It’s a very interesting set of proposals which will be popular among those seeking to reduce the burden on the state and policyholders or taxpayers after major hurricane impacts. The proposals include a continuation of the de-population strategy which Citizens has been successfully following, but also includes this proposal to formalise a facility which would pool the resulting hurricane risks and facilitate transferring them to the capital and reinsurance markets.

The specific proposal within the bill related to the risk pooling and transfer facility calls for the establishment of the ‘Florida Catastrophe Risk Capital Access Facility’ to help increase the access of small domestic insurers to the risk-capital markets. The Florida legislature, it says, has found that the global market for catastrophe risk has been expanding and this has resulted in the availability of billions of dollars of new capital markets capacity for risk transfer and new, innovative risk transfer mechanisms.

Having access to new sources of risk capital will help smaller, domestic insurers in the state underwrite more business and diversify their sources of reinsurance and catastrophe risk, but the bill says that it can be hard for those smaller insurers to access the capital markets efficiently or cost effectively due to their smaller risk transfer needs.

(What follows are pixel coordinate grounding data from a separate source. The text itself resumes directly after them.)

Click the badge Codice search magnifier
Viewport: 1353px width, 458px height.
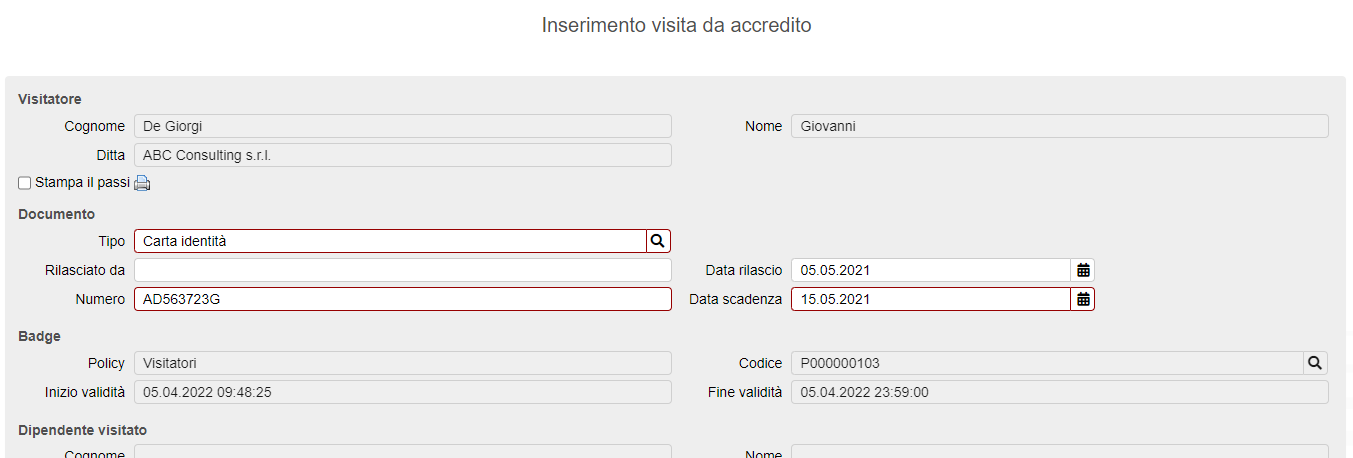1316,363
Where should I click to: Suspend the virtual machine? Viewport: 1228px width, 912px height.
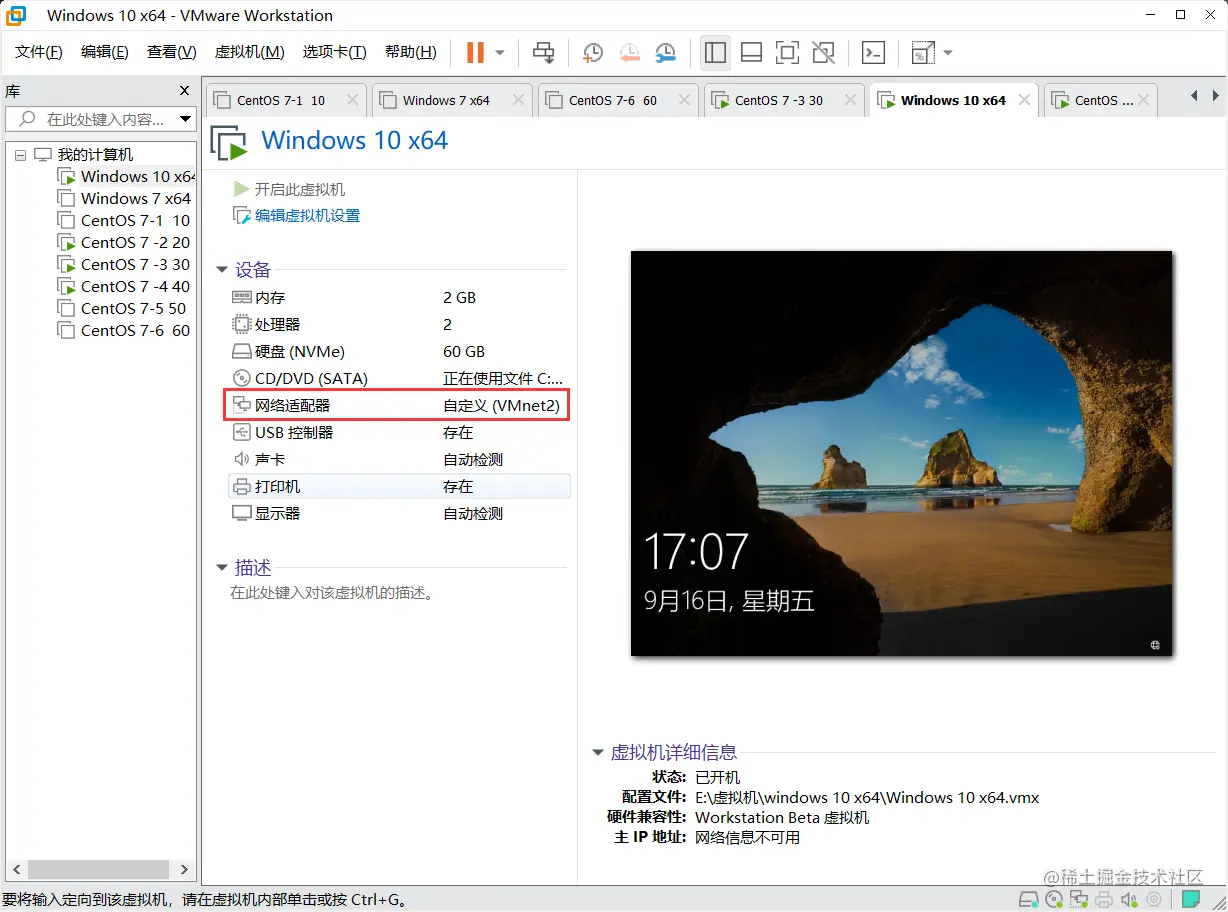[478, 52]
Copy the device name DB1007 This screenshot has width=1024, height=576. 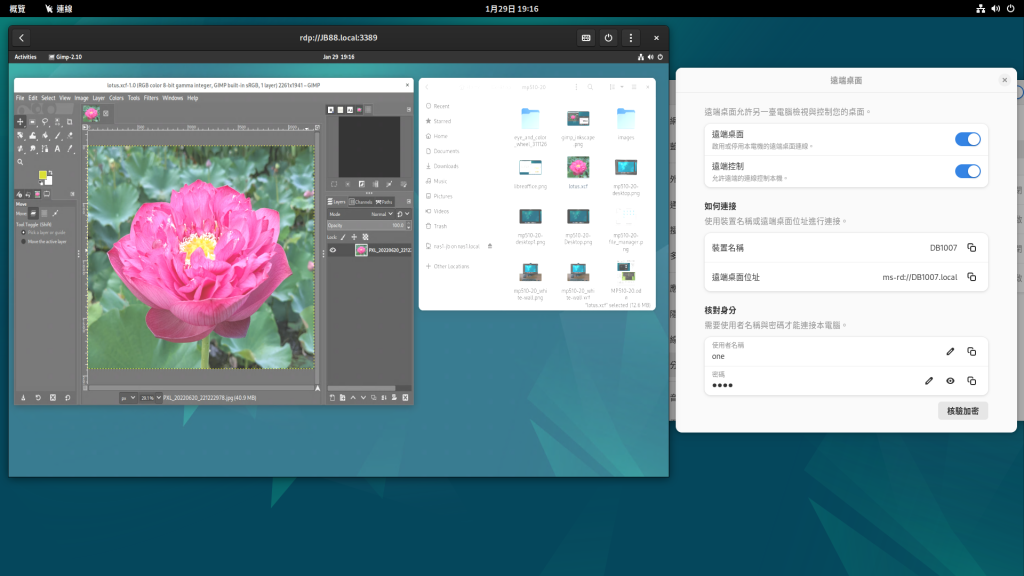click(x=970, y=247)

Therefore the bill seeks to enable the pooling of these insurers catastrophe risks with the aim of helping them to transfer the risk to new risk capital sources more efficiently. The bill suggests that such a facility could be established within the State Board of Administration by July 2013.

If this facility was passed the bill states it should aggregate the demand for risk finance from global capital markets among these smaller, domestic property insurers who are operating in Florida. Using the pooled risk the facility would design and execute risk transfer tools such as catastrophe bonds, insurance-linked securities and other securitization models if appropriate, using onshore or offshore special purpose vehicles or protected cells as deemed appropriate to increase access to sources of risk capital for these insurers.

The facility would target risk transfer at layers of risk below, alongside and also above the cover afforded by the Florida Hurricane Catastrophe Fund. That’s interesting as it could suggest that a goal of this facility in the future might be to shrink or reduce reliance on the fund as well.

The facility would be supported to begin with but the desire is to make it fully funded by participating insurers on a pro-rata basis.

This facility could be groundbreaking for the Florida insurance market and also for the ILS and cat bond space if it was successfully approved by the Legislature and created. The amount of risk it could bring to the capital markets could be very large and it could answer one of the issues that faces investors who find opportunities to deploy capital lacking due to the size of the market at times.

By providing a risk transfer service to insurers who are helping to de-populate Citizens it would also enable that insurer to become more self-sustained. By aggregating the states hurricane risk and issuing cat bonds out the back of the facility it could change the balance of the ILS market though, resulting in the ILS market becoming even more Florida wind top-heavy, which could make diversification a little more challenging for some.

The bill also contains measures designed to help reduce the reliance on Citizens and the Florida cat fund going forwards which meets a lot of the goals that various bills in the past have tried to achieve. Many of these bills have struggled to get through the Legislature so it will be interesting to see if this one is successful.

It’s a positive step though and will be welcomed as an idea by the majority of investors interested in catastrophe and reinsurance risk as an asset class who will see this as an opportunity to gain more access to catastrophe risk. We’ll follow up on this as the feedback on the bill from the Senate committee becomes available.